═══ Testo fornito ═══
Ma di che cosa parliamo quando parliamo di “nucleare di quarta generazione”? La questione è più complicata di come spesso viene presentata dalla politica italiana, soprattutto perché al momento questo “nucleare di quarta generazione” ancora non esiste.

Come è nato il “nucleare di quarta generazione”…

L’espressione “nucleare di quarta generazione” prende il nome dal Generation IV International Forum (Gif), un’iniziativa di cooperazione internazionale avviata nel 2001 dal Dipartimento dell’energia degli Stati Uniti con l’obiettivo di «sviluppare le ricerche necessarie per testare la fattibilità e la performance di reattori nucleari di quarta generazione», rendendoli poi disponibili per l’uso industriale a partire almeno dal 2030.

Ricordiamo che il cosiddetto “nucleare di prima generazione” si è diffuso tra gli anni Cinquanta e Sessanta del secolo scorso, seguito alla fine degli anni Settanta da quello di “seconda generazione” e poi, con l’inizio del nuovo secolo, da quello di “terza generazione”. Quest’ultimo rappresenta la tecnologia più innovativa attualmente disponibile, ma non è ancora molto diffuso nel mondo.

«Oggi quasi tutti i reattori in funzione sono ancora di seconda generazione», ha spiegato a Pagella Politica Marco Ricotti, docente di Impianti nucleari al Politecnico di Milano e presidente tra il 2016 e il 2019 di Sogin, la società pubblica responsabile dello smantellamento degli impianti nucleari italiani e della gestione dei rifiuti radioattivi. «Quella di terza generazione sono pochi, li stanno costruendo ora».

Attualmente partecipano alle attività del Gif un gruppo di 13 Stati, tra cui la Francia, gli Stati Uniti e la Cina, ma non l’Italia. Dentro al gruppo c’è anche la Comunità europea dell’energia atomica (Euratom), l’organizzazione internazionale che coordina la ricerca sul nucleare nell’Unione europea. Nel 2002 il Forum ha individuato sei tipi di impianti innovativi per la produzione di energia nucleare, sulla base di quattro criteri fondamentali: sostenibilità ambientale, sostenibilità economica, sicurezza e affidabilità, e resistenza alla proliferazione e protezione fisica (quindi elementi relativi al controllo del materiale nucleare e alla prevenzione di possibili usi bellici o terroristici).

I sei tipi di impianti innovativi così individuati consistono rispettivamente in tre reattori termici e tre reattori “veloci”, diversi tra loro per la quantità di energia prodotta, la velocità che i neutroni raggiungono durante la fissione, le temperature, i sistemi di raffreddamento e il ciclo del combustibile.
═══ Dati estratti ═══
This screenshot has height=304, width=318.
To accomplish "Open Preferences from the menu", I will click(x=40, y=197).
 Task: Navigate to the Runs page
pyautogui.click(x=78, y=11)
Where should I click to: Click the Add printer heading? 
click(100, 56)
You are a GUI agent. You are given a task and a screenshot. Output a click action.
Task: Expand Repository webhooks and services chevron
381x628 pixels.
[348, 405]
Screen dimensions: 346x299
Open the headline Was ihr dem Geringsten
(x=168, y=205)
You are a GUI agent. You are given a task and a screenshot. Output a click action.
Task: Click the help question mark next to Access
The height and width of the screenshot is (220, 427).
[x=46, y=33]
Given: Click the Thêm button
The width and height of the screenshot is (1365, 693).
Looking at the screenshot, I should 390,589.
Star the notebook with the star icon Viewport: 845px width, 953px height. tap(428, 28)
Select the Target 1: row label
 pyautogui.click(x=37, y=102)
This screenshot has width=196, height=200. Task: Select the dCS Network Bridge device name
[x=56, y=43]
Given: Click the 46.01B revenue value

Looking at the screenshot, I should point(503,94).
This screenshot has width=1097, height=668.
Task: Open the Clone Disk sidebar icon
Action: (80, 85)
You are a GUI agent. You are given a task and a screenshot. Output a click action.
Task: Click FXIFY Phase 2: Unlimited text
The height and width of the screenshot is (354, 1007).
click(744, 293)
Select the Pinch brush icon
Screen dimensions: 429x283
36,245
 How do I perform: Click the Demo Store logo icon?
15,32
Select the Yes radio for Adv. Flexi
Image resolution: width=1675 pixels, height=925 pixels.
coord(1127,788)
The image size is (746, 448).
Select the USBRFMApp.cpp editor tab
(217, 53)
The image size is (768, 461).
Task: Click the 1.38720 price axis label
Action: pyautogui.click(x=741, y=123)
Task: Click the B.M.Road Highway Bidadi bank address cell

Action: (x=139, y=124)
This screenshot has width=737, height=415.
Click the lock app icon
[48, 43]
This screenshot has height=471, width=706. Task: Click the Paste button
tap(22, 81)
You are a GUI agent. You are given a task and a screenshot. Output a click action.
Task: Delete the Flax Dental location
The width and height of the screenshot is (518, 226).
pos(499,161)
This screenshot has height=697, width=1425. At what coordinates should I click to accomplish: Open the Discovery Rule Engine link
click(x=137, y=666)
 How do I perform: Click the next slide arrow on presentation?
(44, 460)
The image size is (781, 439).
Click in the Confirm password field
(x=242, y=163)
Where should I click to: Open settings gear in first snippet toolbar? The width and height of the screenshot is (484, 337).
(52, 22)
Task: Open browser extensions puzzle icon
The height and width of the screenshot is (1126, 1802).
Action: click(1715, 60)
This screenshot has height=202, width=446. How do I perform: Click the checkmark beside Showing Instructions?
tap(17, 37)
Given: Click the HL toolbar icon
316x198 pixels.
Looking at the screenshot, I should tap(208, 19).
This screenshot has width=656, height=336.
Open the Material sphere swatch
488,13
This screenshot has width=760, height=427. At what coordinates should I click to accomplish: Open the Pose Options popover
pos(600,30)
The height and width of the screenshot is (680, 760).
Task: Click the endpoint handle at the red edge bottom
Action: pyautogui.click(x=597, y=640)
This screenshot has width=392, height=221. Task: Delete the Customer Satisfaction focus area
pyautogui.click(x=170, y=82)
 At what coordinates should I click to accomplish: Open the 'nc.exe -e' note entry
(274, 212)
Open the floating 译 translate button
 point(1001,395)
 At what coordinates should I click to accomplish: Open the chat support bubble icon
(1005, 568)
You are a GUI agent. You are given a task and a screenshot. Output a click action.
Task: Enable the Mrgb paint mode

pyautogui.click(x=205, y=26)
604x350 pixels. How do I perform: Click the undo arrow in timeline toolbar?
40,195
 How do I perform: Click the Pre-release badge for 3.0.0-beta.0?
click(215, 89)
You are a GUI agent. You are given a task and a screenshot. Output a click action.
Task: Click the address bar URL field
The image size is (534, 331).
═══
### Compito assegnato 1
Secondo il testo sul nucleare di quarta generazione, in che anno e da chi è stato avviato il Generation IV International Forum?
### Compito assegnato 2
Trascrivi senza alcuna modifica le righe dei record dalla riga che contiene "At what coordinates should I click to accomplish: Open the chat", inclusa, fino all'ultima riga dei record compresa.
Il testo e i record non hanno alcun legame tra loro.

### Risposta all'esercizio 1
È stato avviato nel 2001 dal Dipartimento dell'energia degli Stati Uniti.

### Risposta all'esercizio 2
 At what coordinates should I click to accomplish: Open the chat support bubble icon
(1005, 568)
You are a GUI agent. You are given a task and a screenshot. Output a click action.
Task: Enable the Mrgb paint mode

pyautogui.click(x=205, y=26)
604x350 pixels. How do I perform: Click the undo arrow in timeline toolbar?
40,195
 How do I perform: Click the Pre-release badge for 3.0.0-beta.0?
click(215, 89)
You are a GUI agent. You are given a task and a screenshot. Output a click action.
Task: Click the address bar URL field
The image size is (534, 331).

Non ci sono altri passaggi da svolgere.